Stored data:
──────────

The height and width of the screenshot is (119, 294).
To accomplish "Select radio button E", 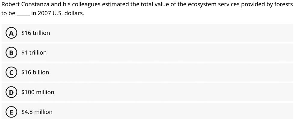I will 11,112.
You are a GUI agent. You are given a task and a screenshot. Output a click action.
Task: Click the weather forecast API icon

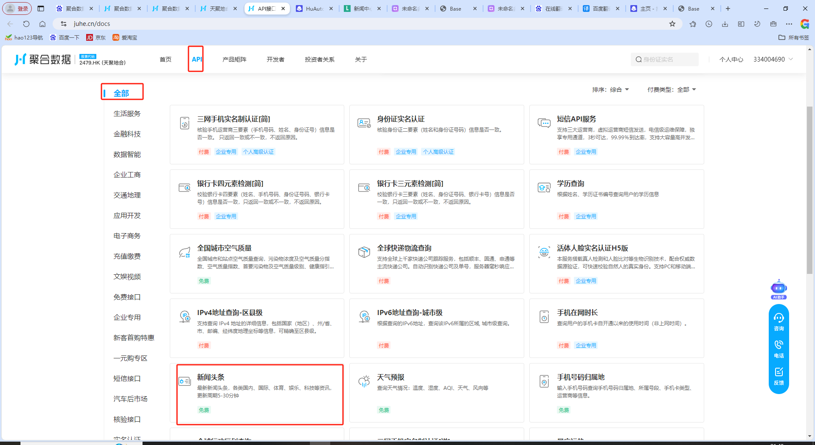[x=364, y=381]
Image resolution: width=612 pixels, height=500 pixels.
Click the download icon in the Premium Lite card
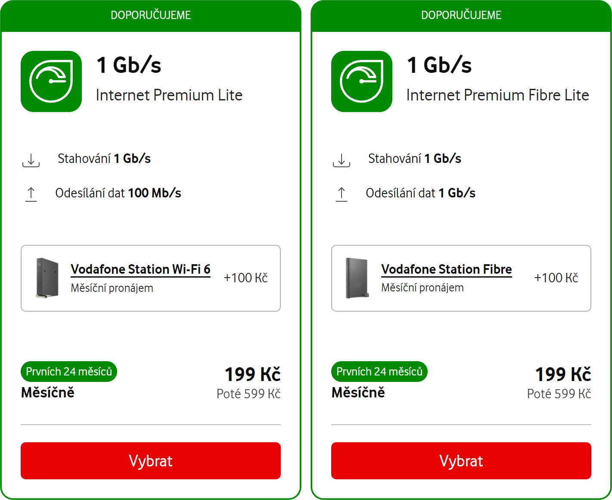pos(31,160)
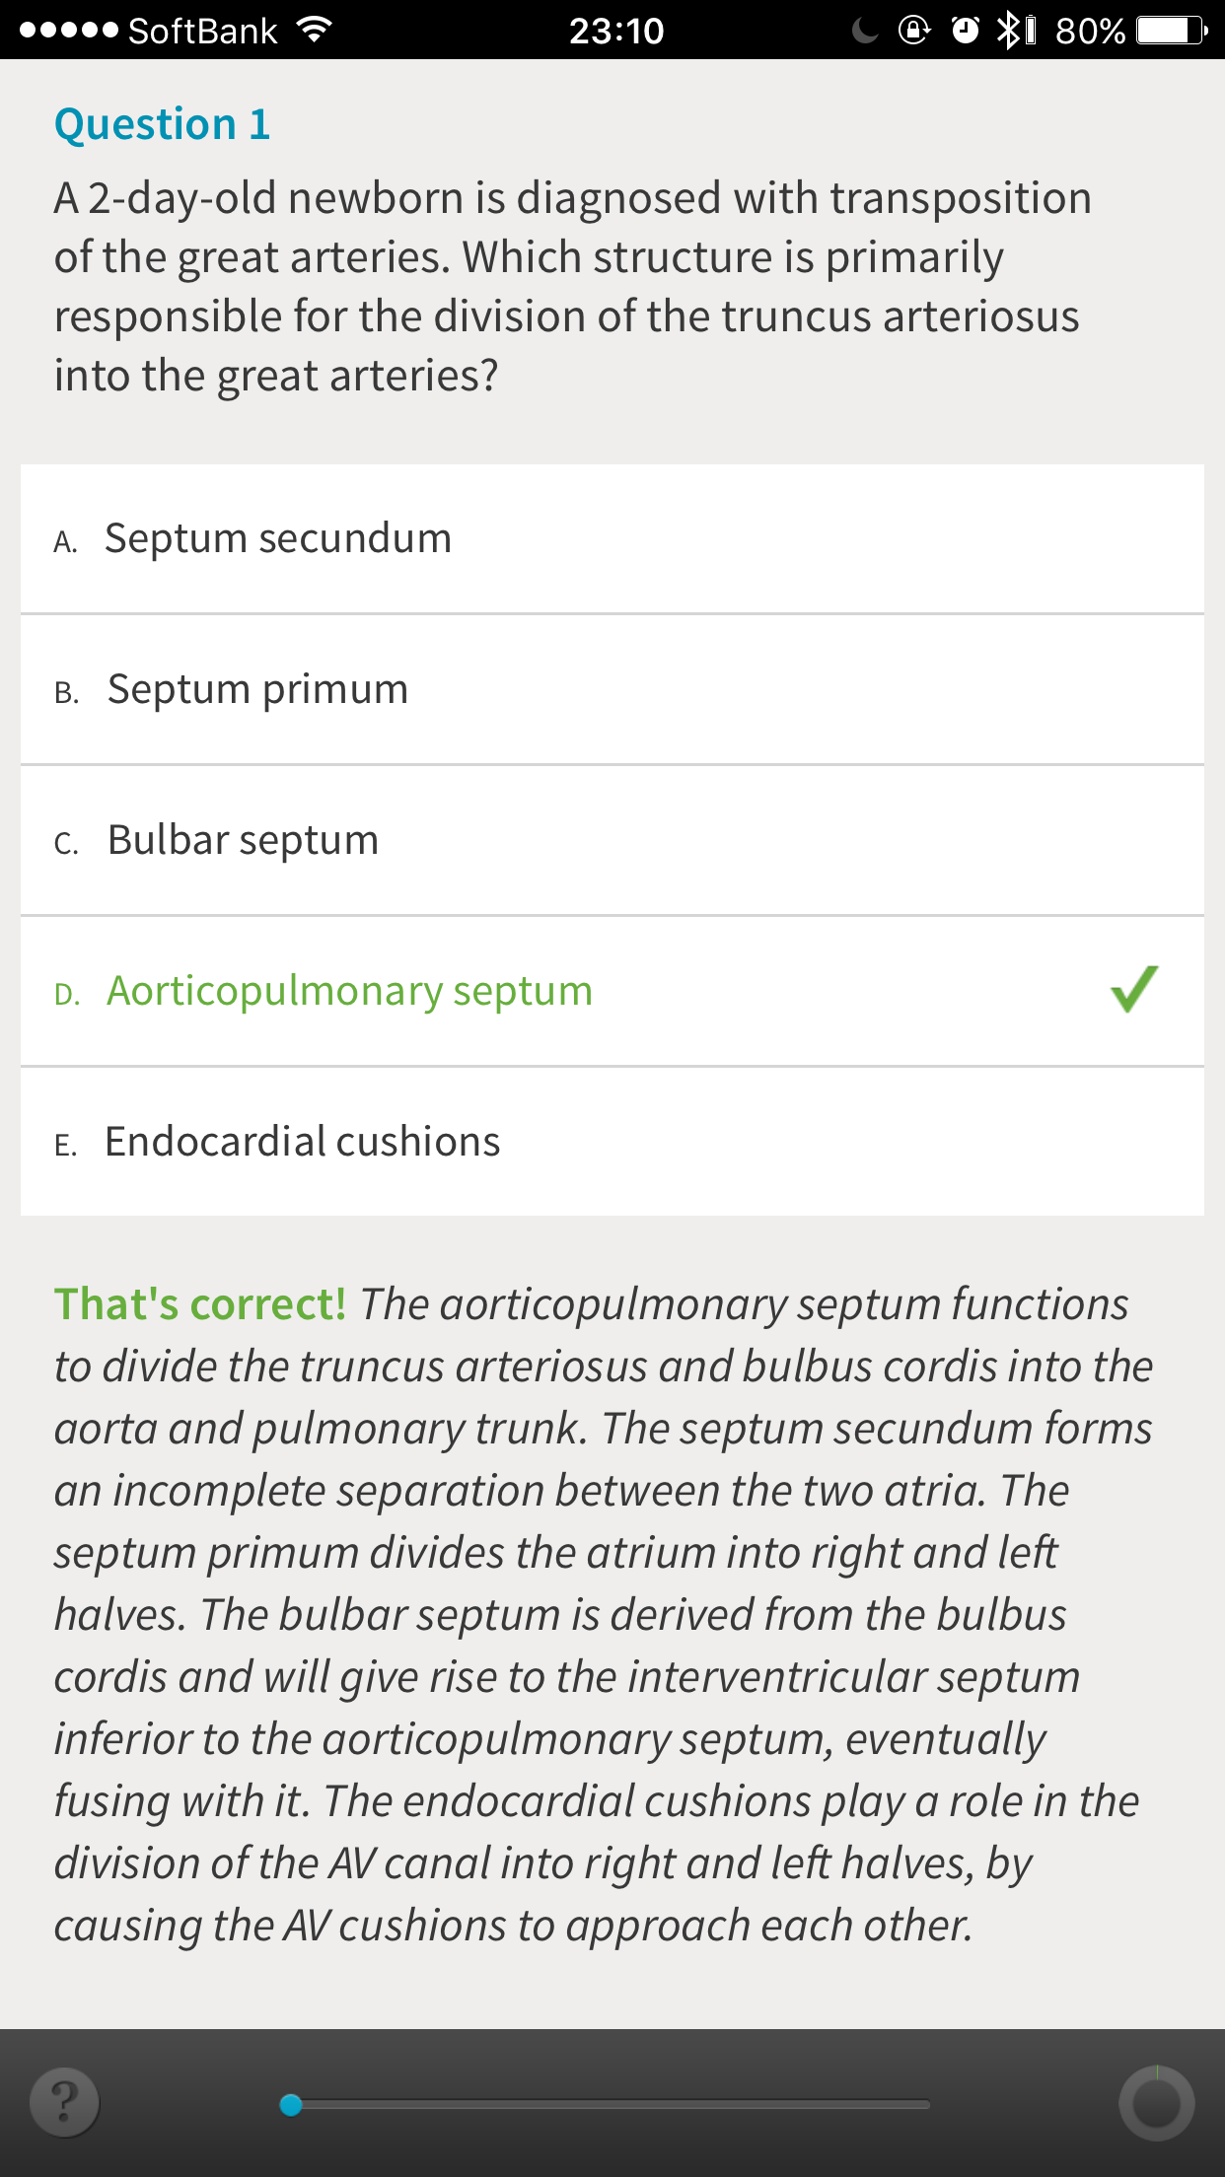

──────────

Only an exact copy belongs in the answer: the lines from the one containing "Click the download" through the end of the records, both ends included, minus the pictures.

__Exercise result__.
Click the download icon in the Premium Lite card
pos(31,160)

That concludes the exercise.